RE Investment Needs Restructuring Favoring Global South: IRENA

IRENA World Energy Transition Outlook identified that there is a geographic concentration of investments, and calls for structural changes to close the financing gap faced by the countries of the global south. According to the report’s findings, among the advanced economies of 38 countries, which make up 14% of the world’s population and represent 40% of global GDP, USD 800 billion was invested in energy transition, accounting for 47% of the global total investment, as per the report’s findings. The report sheds light on the theme that, “Climate philanthropy is not only limited in scope but also in terms of geography.”

The IRENA’s latest report stated that the global energy transition can only be achieved through a massive scaling up of financing across multiple countries and regions. Global investments in renewable capacity additions reached USD 570 billion in 2023, compared to USD 448 billion in 2022, representing a 27% increase. Most of the investments were concentrated in China, the United States, Brazil, India, and Germany.

Indeed, in terms of investment as per IRENA’s latest report, energy transition as a whole, half of the world’s population – comprising more than 150 economies – received only 10% of investments in 2023. African countries, despite their severe needs and high resource potential, have failed to attract significant financial flows, as investments in least-developed countries are often seen as high-risk.

Countries such as the United States and the European Union (EU) have led these investments, recently bolstered by the expansionary fiscal stimulus for clean energy sectors initiated by the US Inflation Reduction Act and the EU’s Green Deal. These policies are anticipated to continue driving energy transition investments in the years ahead. Emerging markets and developing economies (EMDEs, or the Global South) received 53% (just under USD 900 billion) of global investments, with the majority directed toward China, India, and Brazil.

These three countries represent 38% of the world’s population and 27% of its GDP, collectively accounting for nearly 43% of global investment. In contrast, half of the world’s population – comprising more than 150 economies outside China, India, and Brazil and representing one-third of global GDP – received only 10% of the energy transition investments.
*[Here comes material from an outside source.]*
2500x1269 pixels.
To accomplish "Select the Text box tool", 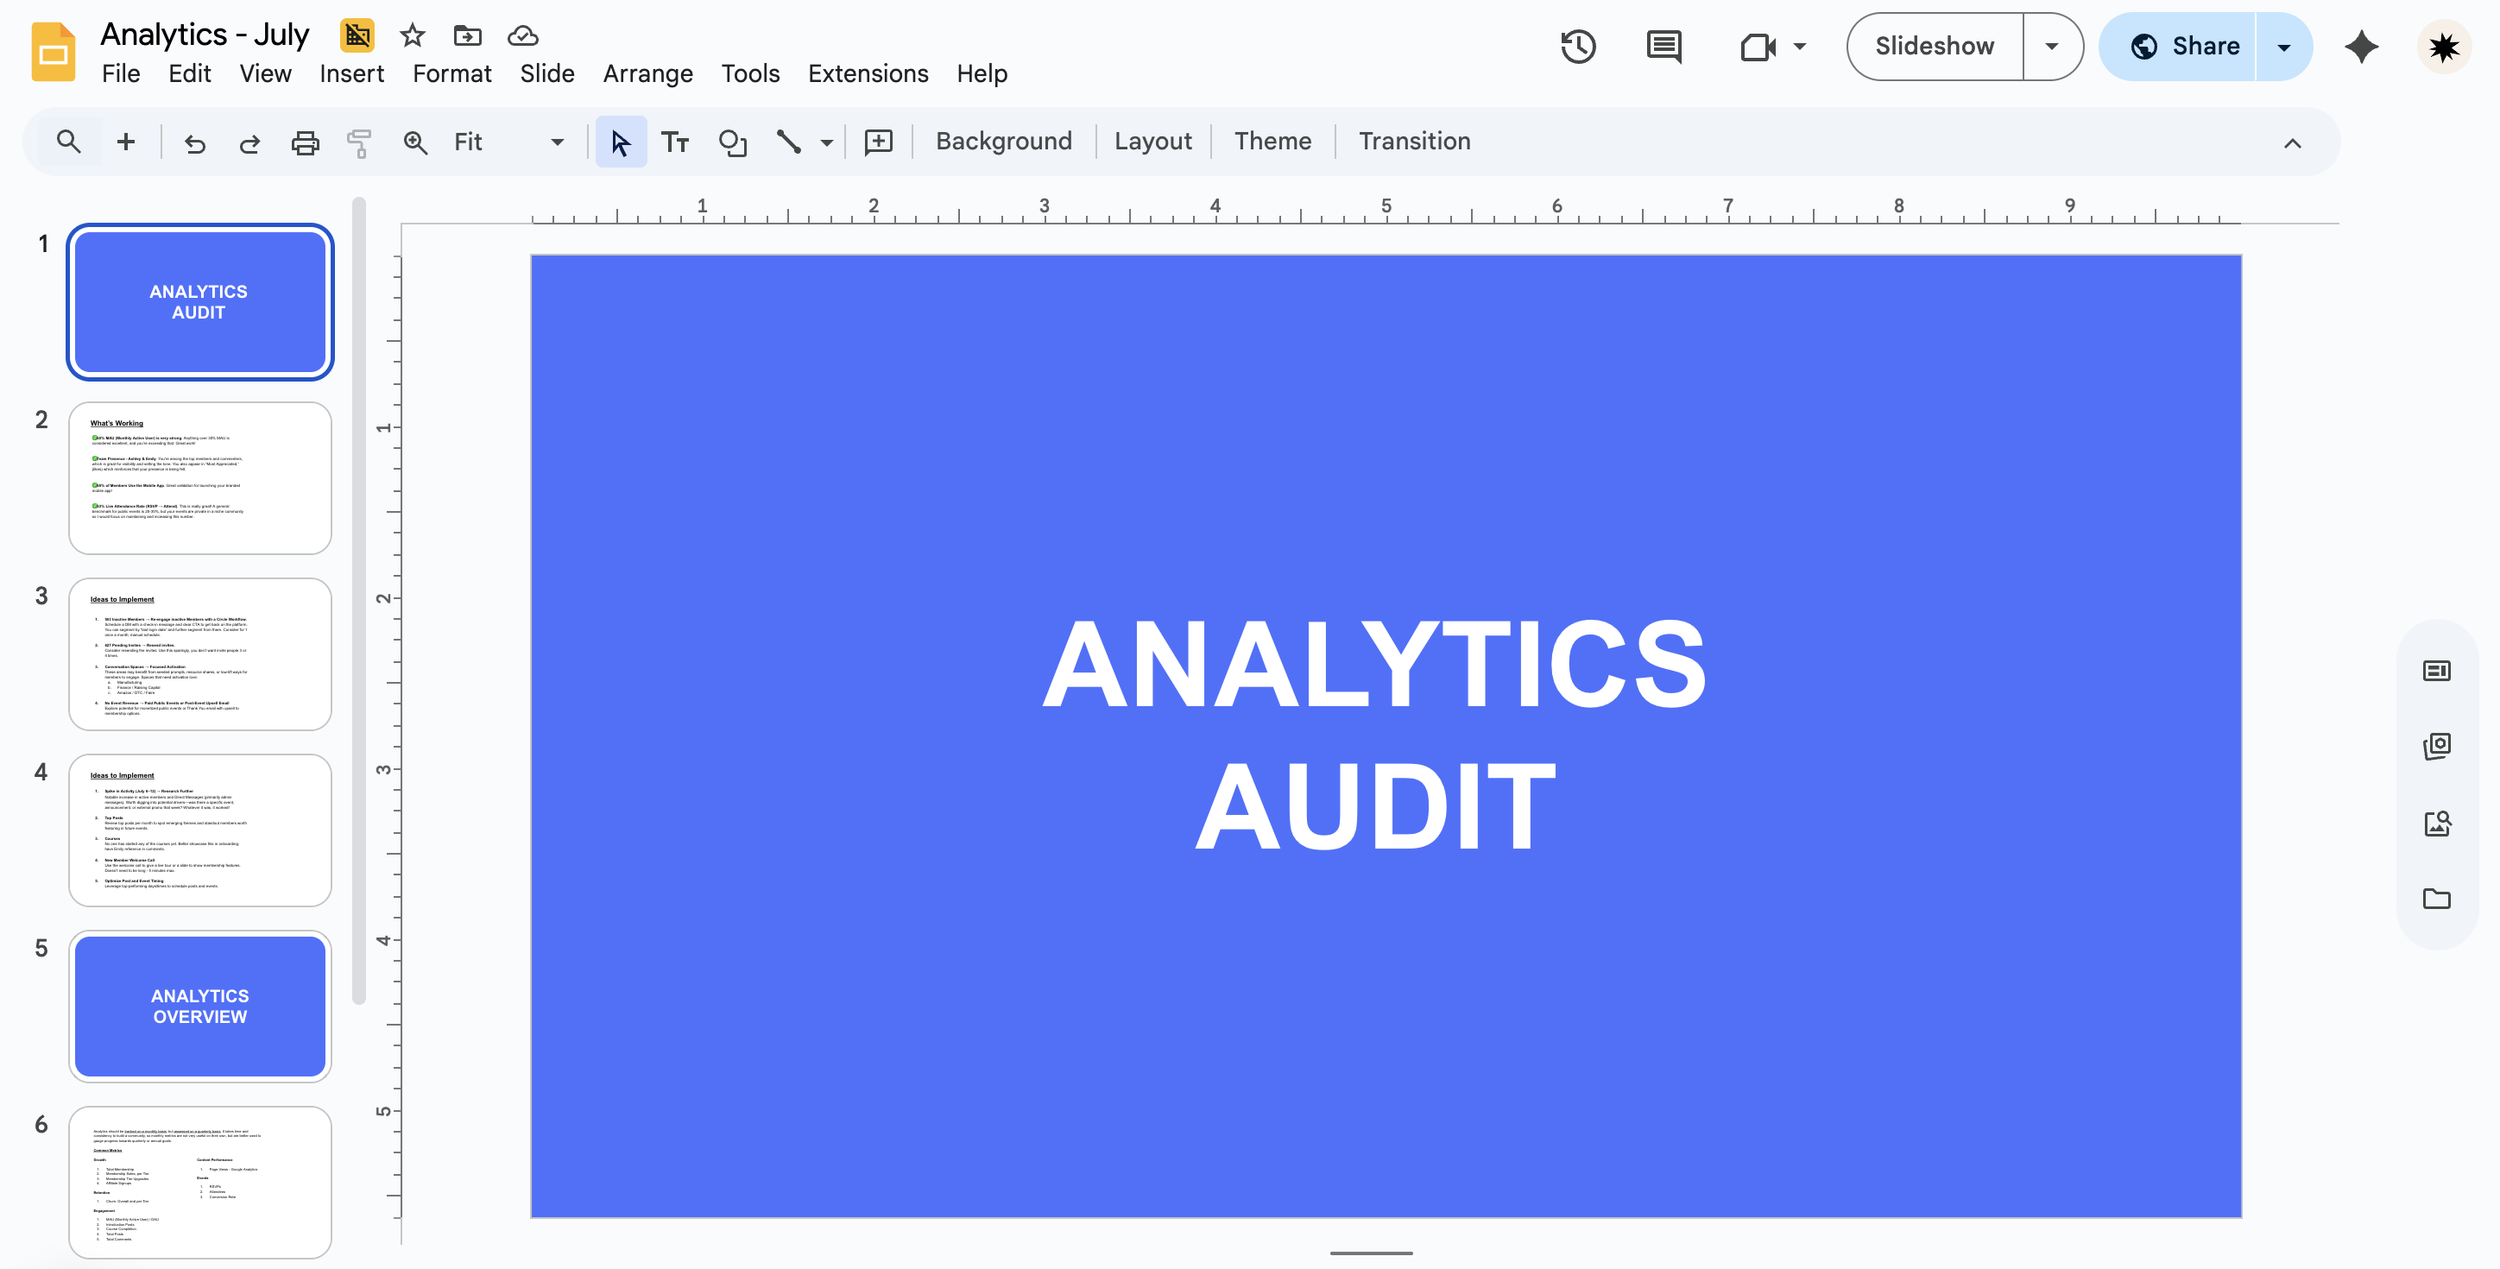I will tap(675, 143).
This small share of funding is primarily concentrated in key EMDE markets, including Vietnam, Poland, Mexico, Chile, Indonesia, the United Arab Emirates, Thailand, the Philippines, the Russian Federation, Malaysia, Hungary, and Peru. The remaining 140 EMDEs received less than 7% of global investments.

In 2022, 30% of overall foundation funding for climate change mitigation was allocated to initiatives spanning multiple regions. Meanwhile, more than 60% of funding directed to a single country or region was concentrated in the United States, Canada, and Europe alone.

Renewables investment and deployment remain concentrated in relatively few countries. Therefore, more attention is needed to ensure the energy transition is truly global. This will require more international collaboration to channel funding for the transition in the Global South, highlighting the importance of efforts to establish the New Collective Quantified Goal (NCQG) for climate finance at COP29.

Thus, energy transition investments must increase dramatically to meet the renewable energy and efficiency goals outlined in the First Global Stocktake at COP28. Annual investments in renewable power, grids and flexibility, energy efficiency, and conservation must increase from USD 1.29 trillion in 2023 to USD 4.5 trillion each year between 2024 and 2030 to meet the UAE Consensus renewable energy and energy efficiency goals.